Get a Life Q&A Feb 23 2014
I’m an unemployed woman, aged 40, living with my parents still. Have you any advice for me because I find I’m constantly ordered about. I have no time to develop relationships with anyone. My friends have suggested that I move out but I don’t have a steady income, and am frightened to become independent.
So what you want is:
a. To move out and live away from your parents
b. To find love and friendship
c. To become independent financially
d. All of the above
e. None of the above. I want __________________.
What’s most important to you right now is _________________________________________________________.
Given all that you realize, what have you decided to do? If so, what will help you get what you want? Do you have the necessary skills to get you what you want? Can you get the support you need?
What did you believe that made you allow your parents to treat you that way for that long? Has your belief supported your best life? No? What do you choose to believe now instead?
If you could change the way your parents treat you, what would you do? If you can’t change them, how can you change your attitude to what’s happening to you? How can you make life more pleasant at home for yourself?
If I said to you, we are responsible for all our experiences, how would you respond? If I said, we create our reality, what would you say? If you want a different experience what options are open to you?
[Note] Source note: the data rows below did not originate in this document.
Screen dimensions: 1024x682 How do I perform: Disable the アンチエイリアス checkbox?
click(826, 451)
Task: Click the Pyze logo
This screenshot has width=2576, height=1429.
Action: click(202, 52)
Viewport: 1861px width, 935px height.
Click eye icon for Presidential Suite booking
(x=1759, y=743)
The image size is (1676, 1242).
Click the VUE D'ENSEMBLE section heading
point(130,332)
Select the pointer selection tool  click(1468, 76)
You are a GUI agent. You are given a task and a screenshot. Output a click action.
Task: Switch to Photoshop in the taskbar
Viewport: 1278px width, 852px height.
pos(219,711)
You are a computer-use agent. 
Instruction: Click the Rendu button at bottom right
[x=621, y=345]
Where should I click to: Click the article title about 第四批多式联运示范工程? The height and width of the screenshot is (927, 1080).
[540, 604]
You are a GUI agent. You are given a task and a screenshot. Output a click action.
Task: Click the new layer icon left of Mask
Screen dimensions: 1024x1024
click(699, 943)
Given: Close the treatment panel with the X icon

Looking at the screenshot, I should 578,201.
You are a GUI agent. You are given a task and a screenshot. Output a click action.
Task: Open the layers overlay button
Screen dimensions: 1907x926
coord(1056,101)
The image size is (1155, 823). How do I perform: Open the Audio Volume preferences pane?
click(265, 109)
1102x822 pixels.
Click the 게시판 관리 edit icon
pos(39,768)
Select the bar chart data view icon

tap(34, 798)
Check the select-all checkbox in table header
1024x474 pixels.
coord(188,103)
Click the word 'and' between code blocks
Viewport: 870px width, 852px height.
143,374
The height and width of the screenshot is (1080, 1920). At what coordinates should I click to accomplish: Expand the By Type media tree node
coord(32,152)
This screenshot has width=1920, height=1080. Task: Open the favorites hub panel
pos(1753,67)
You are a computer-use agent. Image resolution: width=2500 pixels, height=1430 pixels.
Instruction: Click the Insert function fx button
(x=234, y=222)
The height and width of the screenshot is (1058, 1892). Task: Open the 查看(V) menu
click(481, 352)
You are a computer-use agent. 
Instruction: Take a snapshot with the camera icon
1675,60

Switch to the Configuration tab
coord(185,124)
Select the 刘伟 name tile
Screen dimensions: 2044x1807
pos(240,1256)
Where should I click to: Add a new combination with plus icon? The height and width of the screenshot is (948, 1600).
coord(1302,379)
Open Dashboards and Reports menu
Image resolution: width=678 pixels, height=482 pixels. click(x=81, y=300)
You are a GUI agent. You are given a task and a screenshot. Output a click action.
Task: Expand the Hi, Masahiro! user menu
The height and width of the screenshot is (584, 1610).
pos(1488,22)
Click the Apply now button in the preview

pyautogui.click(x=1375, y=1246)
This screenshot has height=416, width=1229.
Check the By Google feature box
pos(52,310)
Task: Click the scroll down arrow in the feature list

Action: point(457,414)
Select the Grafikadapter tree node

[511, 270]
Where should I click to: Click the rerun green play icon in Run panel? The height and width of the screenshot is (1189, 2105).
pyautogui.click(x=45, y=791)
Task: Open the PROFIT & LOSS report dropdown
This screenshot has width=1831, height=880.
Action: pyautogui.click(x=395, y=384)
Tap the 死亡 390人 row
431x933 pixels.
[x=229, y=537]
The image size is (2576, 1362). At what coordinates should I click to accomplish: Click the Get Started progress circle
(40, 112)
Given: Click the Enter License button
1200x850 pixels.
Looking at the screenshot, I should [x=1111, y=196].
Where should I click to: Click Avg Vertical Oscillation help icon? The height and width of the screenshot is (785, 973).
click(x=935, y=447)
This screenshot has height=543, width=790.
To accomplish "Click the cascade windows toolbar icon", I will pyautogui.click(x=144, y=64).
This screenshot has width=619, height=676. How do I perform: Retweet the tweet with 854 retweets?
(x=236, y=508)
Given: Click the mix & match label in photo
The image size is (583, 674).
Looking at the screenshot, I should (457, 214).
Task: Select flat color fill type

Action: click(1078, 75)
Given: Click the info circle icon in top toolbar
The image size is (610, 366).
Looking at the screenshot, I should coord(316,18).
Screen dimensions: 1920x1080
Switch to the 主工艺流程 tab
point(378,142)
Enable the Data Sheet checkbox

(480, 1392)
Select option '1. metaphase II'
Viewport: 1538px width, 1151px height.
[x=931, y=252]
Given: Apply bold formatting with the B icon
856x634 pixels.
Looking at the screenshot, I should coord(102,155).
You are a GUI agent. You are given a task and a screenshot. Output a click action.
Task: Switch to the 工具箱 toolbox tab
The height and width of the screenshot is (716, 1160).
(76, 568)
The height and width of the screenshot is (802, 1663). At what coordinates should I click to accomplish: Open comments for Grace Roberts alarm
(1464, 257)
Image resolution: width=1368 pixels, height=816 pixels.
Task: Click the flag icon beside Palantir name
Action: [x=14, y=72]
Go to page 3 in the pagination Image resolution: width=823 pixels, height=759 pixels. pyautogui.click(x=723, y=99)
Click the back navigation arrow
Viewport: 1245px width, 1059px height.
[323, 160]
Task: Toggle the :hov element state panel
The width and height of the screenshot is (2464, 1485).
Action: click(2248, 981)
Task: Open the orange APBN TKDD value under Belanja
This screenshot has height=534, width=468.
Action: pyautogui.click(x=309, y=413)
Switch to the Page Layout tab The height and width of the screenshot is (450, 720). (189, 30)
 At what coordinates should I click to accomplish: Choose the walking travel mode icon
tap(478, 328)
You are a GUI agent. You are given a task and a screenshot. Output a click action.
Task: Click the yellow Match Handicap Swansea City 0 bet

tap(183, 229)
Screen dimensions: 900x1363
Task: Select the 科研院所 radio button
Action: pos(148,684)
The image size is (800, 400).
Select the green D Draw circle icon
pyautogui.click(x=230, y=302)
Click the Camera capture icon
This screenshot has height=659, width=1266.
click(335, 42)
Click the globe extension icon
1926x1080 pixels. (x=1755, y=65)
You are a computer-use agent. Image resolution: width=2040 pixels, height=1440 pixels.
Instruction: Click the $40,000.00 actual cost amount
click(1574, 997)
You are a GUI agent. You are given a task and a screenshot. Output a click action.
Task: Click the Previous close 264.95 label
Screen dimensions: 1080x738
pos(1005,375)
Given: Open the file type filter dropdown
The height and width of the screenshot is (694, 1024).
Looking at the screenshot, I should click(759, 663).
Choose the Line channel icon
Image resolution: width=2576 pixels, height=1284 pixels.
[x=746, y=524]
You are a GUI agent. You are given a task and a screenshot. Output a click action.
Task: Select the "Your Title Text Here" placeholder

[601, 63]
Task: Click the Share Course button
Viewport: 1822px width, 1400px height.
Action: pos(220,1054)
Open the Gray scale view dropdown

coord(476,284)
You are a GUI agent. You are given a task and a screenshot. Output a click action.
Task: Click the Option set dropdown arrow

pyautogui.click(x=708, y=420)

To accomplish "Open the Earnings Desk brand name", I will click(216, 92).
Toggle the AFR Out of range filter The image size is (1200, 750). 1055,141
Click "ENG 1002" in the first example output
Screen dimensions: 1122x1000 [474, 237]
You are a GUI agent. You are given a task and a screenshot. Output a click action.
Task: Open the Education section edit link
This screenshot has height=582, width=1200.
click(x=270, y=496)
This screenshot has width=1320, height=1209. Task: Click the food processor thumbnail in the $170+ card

How could you create further options that support what you want for yourself and your family?
I joined this company two years ago because I believed that the work could change lives. The company is not profitable and the stakeholders have withdrawn their financial support, meaning I now work for no money. I have two children and I’m finding it hard to manage. What can I do to revive this business?
You’ve asked a “business” question. So my response would be, “Get an investor,” or, “Put a team together made up of people who are interested to help you and will do whatever it takes to revive the business.” Is that what you really want to know? Is that the most important thing to you right now? If so, what’s more important than that?
You want to change lives – that’s admirable. You now work for no money – how practical is that? It seems like you’re saying you’re carrying the burden as well. How long is this sustainable? How could this possibly affect your wellbeing and that of your family?
When you say, “hard to manage,” what do you mean exactly? What needs to happen for you to come back to a place of stability and comfort, knowing that all is well? Have you spoken to your spouse about this? What are his/her views? What are your options?
If your angels waved their magic wand and everything turned out the way it should, how would things look like? If you had your own life to change, how would you go about doing it?
I believe challenges happen to make us aware of lessons we must learn. Just like an illness allows us to focus on something that’s not right in our system that needs correcting, if this situation carried with it some wisdom, what would your learning be? What needs to heal?